[PROBLEM REQUIREMENTS]:
Copy out the material word for word, starting at the line that contains "I want to click on close, so" and ending at the line that contains "(1138, 791).", with both of those lines included.

* START ENTRIES SHOWN *

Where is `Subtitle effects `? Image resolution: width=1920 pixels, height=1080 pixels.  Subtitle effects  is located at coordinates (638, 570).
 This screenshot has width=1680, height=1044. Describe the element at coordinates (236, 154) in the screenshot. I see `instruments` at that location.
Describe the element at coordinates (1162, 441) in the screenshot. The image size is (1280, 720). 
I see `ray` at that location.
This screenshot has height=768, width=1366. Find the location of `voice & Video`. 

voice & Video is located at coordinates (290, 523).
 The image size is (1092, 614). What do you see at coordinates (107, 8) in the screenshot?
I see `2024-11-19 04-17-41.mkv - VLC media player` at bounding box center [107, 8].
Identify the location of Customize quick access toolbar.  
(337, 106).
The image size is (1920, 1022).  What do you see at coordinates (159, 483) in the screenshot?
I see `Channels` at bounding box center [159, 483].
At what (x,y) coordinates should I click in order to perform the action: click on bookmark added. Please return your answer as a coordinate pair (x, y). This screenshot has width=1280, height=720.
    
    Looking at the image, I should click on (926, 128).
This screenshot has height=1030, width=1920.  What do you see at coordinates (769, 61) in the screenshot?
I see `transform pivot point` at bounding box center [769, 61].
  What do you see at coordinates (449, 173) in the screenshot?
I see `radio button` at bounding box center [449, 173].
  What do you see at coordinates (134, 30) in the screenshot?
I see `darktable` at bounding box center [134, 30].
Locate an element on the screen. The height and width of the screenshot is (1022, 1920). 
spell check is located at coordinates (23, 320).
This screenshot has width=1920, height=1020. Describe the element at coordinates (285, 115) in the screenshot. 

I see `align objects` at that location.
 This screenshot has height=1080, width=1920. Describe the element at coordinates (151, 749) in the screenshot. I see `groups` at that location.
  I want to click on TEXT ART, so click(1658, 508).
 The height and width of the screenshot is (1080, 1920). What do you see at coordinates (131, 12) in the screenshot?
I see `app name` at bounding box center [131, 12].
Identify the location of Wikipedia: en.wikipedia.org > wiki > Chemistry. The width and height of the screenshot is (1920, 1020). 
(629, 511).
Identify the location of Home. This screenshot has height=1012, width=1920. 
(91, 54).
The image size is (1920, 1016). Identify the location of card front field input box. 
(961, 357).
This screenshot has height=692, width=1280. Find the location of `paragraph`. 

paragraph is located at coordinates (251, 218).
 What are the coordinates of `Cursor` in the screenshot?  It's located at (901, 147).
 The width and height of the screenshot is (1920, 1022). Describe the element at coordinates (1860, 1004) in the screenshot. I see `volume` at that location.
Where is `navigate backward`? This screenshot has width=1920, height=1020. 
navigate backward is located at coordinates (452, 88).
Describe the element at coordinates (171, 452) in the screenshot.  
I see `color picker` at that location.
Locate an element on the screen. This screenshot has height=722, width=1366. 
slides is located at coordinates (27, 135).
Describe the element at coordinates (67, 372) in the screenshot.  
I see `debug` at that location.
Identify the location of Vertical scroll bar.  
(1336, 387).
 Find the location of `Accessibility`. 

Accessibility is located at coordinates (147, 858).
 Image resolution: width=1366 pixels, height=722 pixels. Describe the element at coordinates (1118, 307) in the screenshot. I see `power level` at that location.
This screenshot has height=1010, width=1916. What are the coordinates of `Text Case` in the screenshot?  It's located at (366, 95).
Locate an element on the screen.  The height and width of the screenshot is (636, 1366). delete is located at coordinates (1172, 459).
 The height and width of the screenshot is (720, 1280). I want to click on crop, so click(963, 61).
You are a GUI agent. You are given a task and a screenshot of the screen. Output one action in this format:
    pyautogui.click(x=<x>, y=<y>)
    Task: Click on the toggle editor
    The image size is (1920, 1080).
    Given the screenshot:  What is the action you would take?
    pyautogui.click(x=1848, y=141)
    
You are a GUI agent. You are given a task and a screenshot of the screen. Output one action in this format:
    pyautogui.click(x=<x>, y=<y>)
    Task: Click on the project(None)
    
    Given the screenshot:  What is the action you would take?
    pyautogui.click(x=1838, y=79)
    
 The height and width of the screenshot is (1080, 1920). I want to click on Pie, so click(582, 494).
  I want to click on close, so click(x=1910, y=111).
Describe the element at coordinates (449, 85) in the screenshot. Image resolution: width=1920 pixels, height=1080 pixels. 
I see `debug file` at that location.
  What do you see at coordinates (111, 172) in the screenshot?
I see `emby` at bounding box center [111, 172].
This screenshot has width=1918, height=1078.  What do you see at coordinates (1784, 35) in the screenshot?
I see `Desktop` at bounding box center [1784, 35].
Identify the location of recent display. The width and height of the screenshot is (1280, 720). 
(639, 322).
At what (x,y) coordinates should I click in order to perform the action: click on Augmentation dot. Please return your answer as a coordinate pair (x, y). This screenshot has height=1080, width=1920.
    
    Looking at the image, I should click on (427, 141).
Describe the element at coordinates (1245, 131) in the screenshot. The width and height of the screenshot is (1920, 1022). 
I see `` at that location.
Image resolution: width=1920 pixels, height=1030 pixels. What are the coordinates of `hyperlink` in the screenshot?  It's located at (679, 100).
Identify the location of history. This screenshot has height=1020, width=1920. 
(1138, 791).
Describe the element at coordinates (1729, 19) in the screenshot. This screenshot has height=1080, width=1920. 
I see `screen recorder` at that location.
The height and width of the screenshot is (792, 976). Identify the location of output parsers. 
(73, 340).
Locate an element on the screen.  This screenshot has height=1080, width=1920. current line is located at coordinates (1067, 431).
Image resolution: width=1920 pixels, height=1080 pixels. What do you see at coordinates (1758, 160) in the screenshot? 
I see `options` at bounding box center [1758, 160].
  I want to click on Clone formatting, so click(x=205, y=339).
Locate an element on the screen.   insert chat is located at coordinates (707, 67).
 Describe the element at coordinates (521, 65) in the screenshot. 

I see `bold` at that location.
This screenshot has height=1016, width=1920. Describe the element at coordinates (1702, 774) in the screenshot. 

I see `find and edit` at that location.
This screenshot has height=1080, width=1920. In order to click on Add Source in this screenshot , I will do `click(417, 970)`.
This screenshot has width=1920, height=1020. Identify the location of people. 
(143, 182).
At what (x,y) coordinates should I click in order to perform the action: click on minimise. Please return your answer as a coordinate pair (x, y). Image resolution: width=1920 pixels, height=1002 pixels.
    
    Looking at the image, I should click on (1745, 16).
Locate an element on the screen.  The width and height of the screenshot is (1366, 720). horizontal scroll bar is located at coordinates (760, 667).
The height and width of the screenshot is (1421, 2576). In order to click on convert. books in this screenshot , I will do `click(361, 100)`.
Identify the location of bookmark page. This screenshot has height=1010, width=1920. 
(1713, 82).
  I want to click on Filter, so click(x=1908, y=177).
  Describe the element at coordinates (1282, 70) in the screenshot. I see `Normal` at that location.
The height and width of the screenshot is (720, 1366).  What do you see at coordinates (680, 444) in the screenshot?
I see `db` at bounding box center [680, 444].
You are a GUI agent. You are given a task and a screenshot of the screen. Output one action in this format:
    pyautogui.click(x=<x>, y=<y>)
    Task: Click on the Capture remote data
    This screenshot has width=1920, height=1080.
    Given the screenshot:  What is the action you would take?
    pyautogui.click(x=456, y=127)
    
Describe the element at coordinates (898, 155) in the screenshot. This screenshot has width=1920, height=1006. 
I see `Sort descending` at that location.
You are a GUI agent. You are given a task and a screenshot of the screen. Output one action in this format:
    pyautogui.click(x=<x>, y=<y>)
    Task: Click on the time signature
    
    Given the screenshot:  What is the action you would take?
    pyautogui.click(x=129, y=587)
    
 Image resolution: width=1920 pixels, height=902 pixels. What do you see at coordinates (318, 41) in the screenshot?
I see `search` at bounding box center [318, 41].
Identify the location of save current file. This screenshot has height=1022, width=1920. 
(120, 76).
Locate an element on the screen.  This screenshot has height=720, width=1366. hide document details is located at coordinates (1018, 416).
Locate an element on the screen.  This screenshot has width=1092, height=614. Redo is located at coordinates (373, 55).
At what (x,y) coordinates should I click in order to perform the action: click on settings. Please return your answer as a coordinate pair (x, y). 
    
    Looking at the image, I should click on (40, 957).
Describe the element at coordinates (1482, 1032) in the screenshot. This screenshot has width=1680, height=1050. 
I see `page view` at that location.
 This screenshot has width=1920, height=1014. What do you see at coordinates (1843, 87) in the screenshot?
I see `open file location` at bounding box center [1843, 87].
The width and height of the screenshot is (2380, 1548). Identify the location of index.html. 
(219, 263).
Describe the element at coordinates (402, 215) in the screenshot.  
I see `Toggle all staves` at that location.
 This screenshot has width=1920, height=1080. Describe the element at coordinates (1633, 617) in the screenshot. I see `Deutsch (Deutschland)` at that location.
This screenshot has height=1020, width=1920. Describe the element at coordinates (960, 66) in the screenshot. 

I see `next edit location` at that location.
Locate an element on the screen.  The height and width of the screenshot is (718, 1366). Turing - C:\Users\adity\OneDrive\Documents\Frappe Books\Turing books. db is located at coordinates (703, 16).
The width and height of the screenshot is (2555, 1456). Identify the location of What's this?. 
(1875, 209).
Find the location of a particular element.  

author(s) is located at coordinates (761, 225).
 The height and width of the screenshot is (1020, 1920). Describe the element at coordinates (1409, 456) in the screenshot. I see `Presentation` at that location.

* END ENTRIES SHOWN *

[SOLUTION TO THIS EXERCISE]:
  I want to click on close, so click(x=1910, y=111).
Describe the element at coordinates (449, 85) in the screenshot. Image resolution: width=1920 pixels, height=1080 pixels. 
I see `debug file` at that location.
  What do you see at coordinates (111, 172) in the screenshot?
I see `emby` at bounding box center [111, 172].
This screenshot has width=1918, height=1078.  What do you see at coordinates (1784, 35) in the screenshot?
I see `Desktop` at bounding box center [1784, 35].
Identify the location of recent display. The width and height of the screenshot is (1280, 720). 
(639, 322).
At what (x,y) coordinates should I click in order to perform the action: click on Augmentation dot. Please return your answer as a coordinate pair (x, y). This screenshot has height=1080, width=1920.
    
    Looking at the image, I should click on (427, 141).
Describe the element at coordinates (1245, 131) in the screenshot. The width and height of the screenshot is (1920, 1022). 
I see `` at that location.
Image resolution: width=1920 pixels, height=1030 pixels. What are the coordinates of `hyperlink` in the screenshot?  It's located at (679, 100).
Identify the location of history. This screenshot has height=1020, width=1920. 
(1138, 791).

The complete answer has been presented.